This is an excellent demonstration that CSS is an extremely hostile
language, much more trapful and much harder to use than, say, C.
When matthew@ reported this in July 2014 (!), it was already a known
issue, and i no longer remember for how long. My first serious
attempt at fixing it (in November 2015) failed miserably. I'd love
to see simplifications of both the generated HTML code and of the
style sheet, but without breaking any of the 32 use cases, please.
Ingo Schwarze [Thu, 19 Jan 2017 01:00:14 +0000 (01:00 +0000)]
Implement line breaking of the generated HTML code at space characters
in filled text. This does not affect HTML semantics, but makes the
HTML code even more humanly readable.
While here,
- collapse multiple consecutive space characters in filled text
- and insert a blank between style entries.
Ingo Schwarze [Wed, 18 Jan 2017 19:22:21 +0000 (19:22 +0000)]
Make HTML output more human readable by overhauling line break logic
around tags and by introducing some simple indentation.
No change of HTML semantics intended.
Ingo Schwarze [Tue, 17 Jan 2017 15:32:43 +0000 (15:32 +0000)]
Completely delete the buf field of struct html and all the buf*()
interfaces. Such a static buffer was a bad idea in the first place,
causing unfixable truncation that was only prevented by triggering
an assertion failure. Instead, let the small number of remaining
users allocate and free their own, temporary dynamic buffers,
or for the case of .Xr and .In, pass the original data to be
assembled in print_otag().
Ingo Schwarze [Sun, 15 Jan 2017 15:28:55 +0000 (15:28 +0000)]
When looking up macro values while the macro tables are being built
in makewhatis(8), use ohash rather than linear searches.
This was identified as the main makewhatis(8) performance bottleneck
by Baptiste Daroussin <bapt at FreeBSD>, who also suggested part
of the improved algorithm.
This reduces the run time of "makewhatis /usr/share/man" from eleven
to five seconds on my notebook. Note that the changed code is not
used in apropos(1), so don't expect speedups there.
While here, sort macro values asciibetically, to improve reproducibility -
which still isn't perfect, but getting better.
Ingo Schwarze [Thu, 12 Jan 2017 18:02:20 +0000 (18:02 +0000)]
Skipping all escape sequences at the beginning of strings in deroff()
was too aggressive.

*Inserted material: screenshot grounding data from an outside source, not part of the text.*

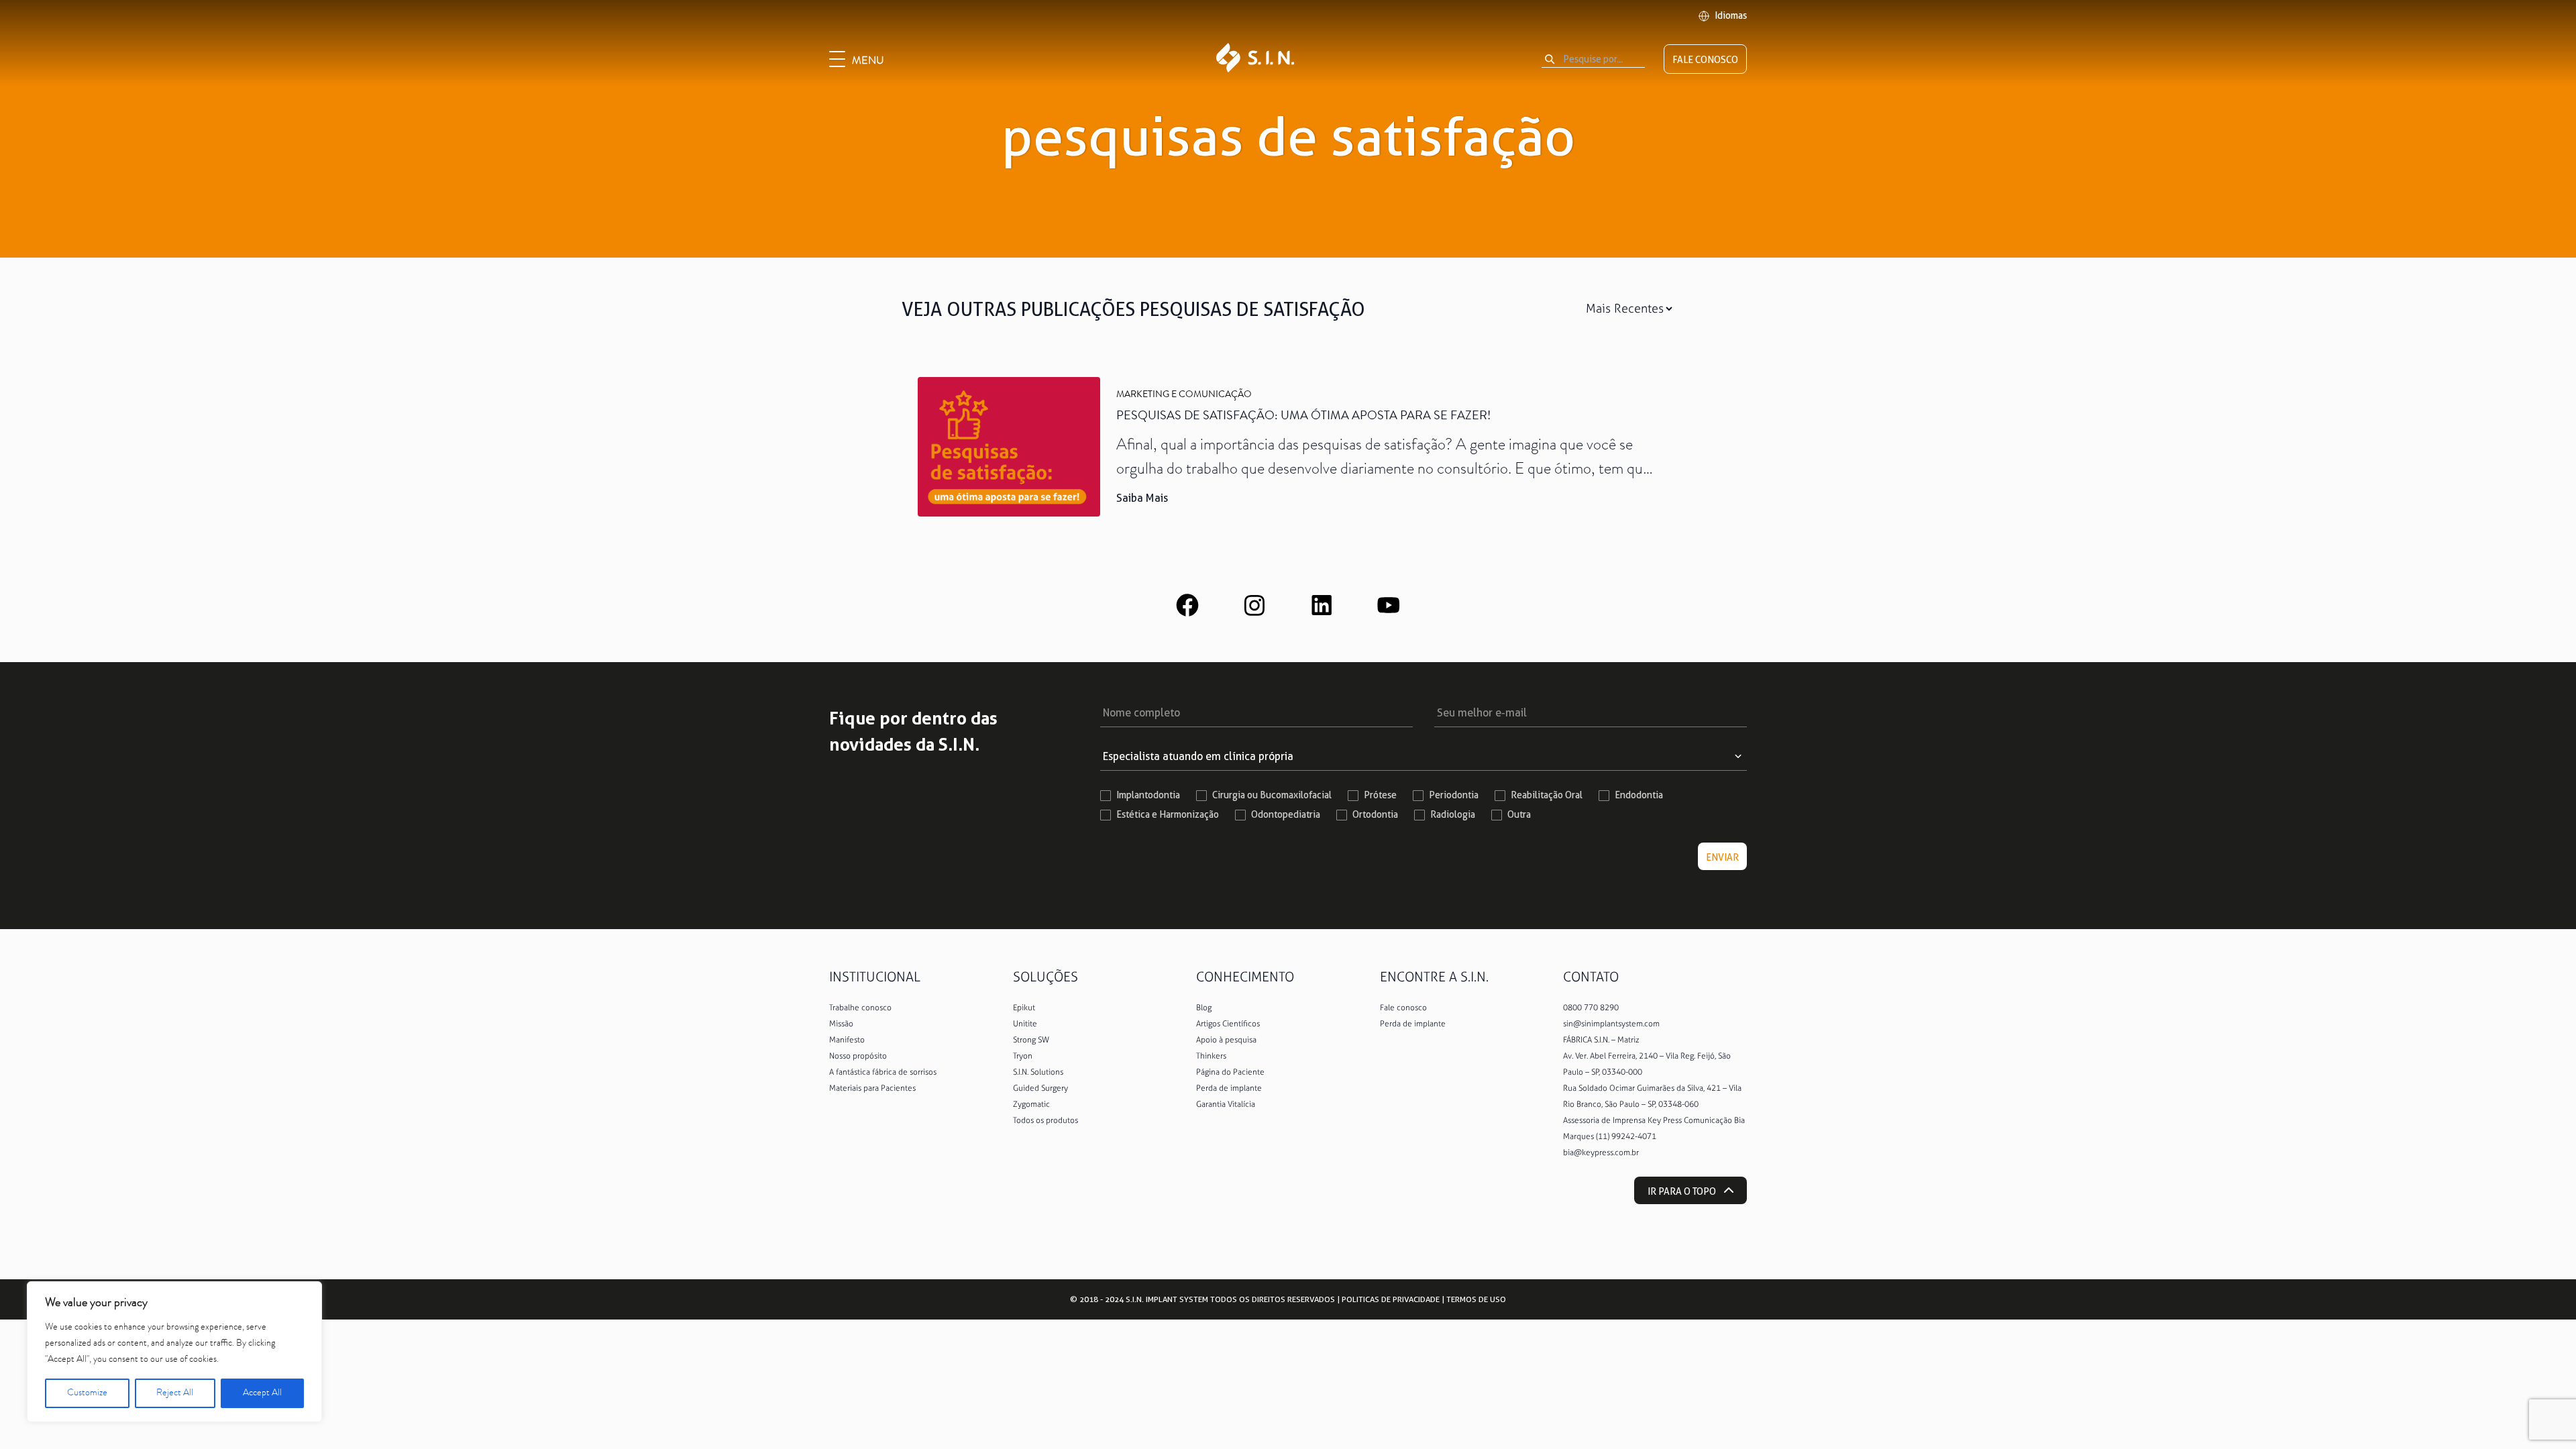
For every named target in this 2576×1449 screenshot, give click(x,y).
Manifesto (847, 1039)
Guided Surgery (1040, 1088)
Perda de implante (1229, 1088)
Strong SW (1031, 1039)
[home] (1255, 59)
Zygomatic (1031, 1104)
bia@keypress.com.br (1601, 1152)
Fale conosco (1403, 1007)
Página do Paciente (1230, 1072)
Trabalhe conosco (860, 1007)
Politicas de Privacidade (1391, 1299)
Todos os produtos (1045, 1120)
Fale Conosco (1705, 59)
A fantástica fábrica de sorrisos (882, 1072)
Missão (841, 1023)
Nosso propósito (858, 1056)
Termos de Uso (1476, 1299)
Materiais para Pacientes (872, 1088)
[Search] (1550, 59)
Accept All (262, 1393)
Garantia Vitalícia (1225, 1104)
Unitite (1025, 1023)
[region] (174, 1351)
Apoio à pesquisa (1226, 1039)
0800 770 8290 (1591, 1007)
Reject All (174, 1393)
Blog (1204, 1007)
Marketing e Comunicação (1184, 395)
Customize (87, 1393)
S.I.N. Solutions (1038, 1072)
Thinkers (1211, 1056)
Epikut (1024, 1007)
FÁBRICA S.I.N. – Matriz (1601, 1039)
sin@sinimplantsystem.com (1611, 1023)
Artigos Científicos (1228, 1023)
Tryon (1022, 1056)
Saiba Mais (1142, 498)
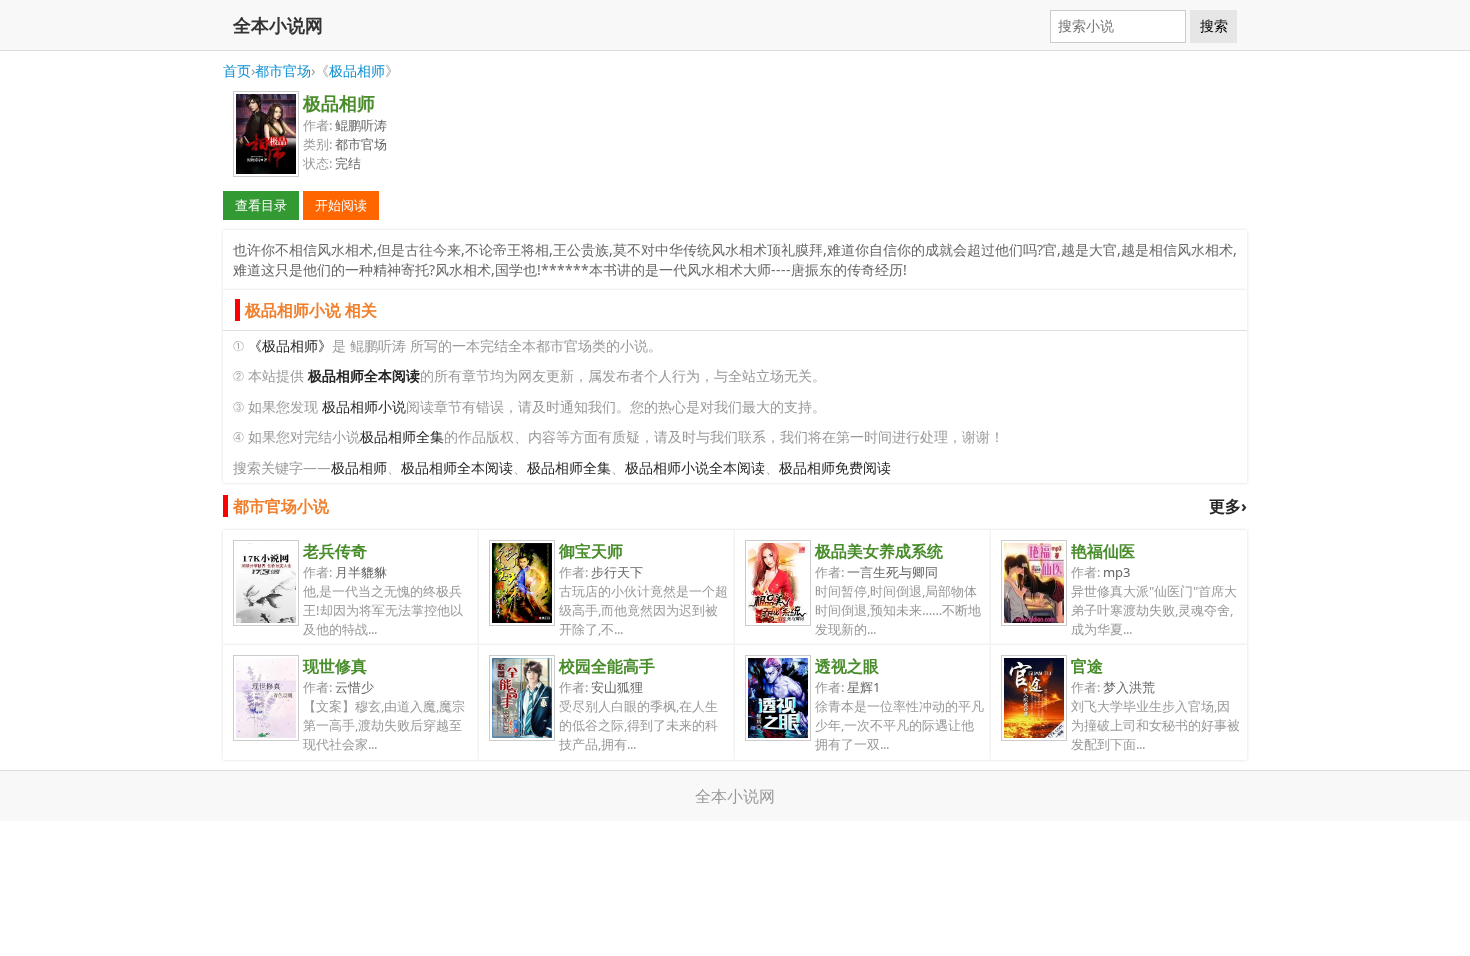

There are strings that legitimately begin with
an escape sequence. Only skip leading escape sequences representing
whitespace.
Ingo Schwarze [Thu, 12 Jan 2017 15:45:05 +0000 (15:45 +0000)]
Put compiler arguments that may contain -l at the end; according to
the people at Alpine Linux, gcc 6 seems to fail when it's at the
beginning. From Daniel Sabogal via http://git.alpinelinux.org.
Ingo Schwarze [Wed, 11 Jan 2017 17:39:53 +0000 (17:39 +0000)]
Do text production for .Bt, .Ex, .Rv, .Ud at the validation stage
rather than in the formatters. Use NODE_NOSRC flag for .Lb and
NODE_NOSRC and NODE_NOPRT for .St. Results in a more rigorous
syntax tree and in 135 lines less code.
This work was triggered by a question from Abhinav Upadhyay <er dot
abhinav dot upadhyay at gmail dot com> (NetBSD) on discuss@.
Ingo Schwarze [Tue, 10 Jan 2017 21:59:47 +0000 (21:59 +0000)]
For the .Ux/.Ox family of macros, do text production at the validation
stage rather than in each and every individual formatter, using the
new NODE_NOSRC flag. More rigorous and also ten lines less code.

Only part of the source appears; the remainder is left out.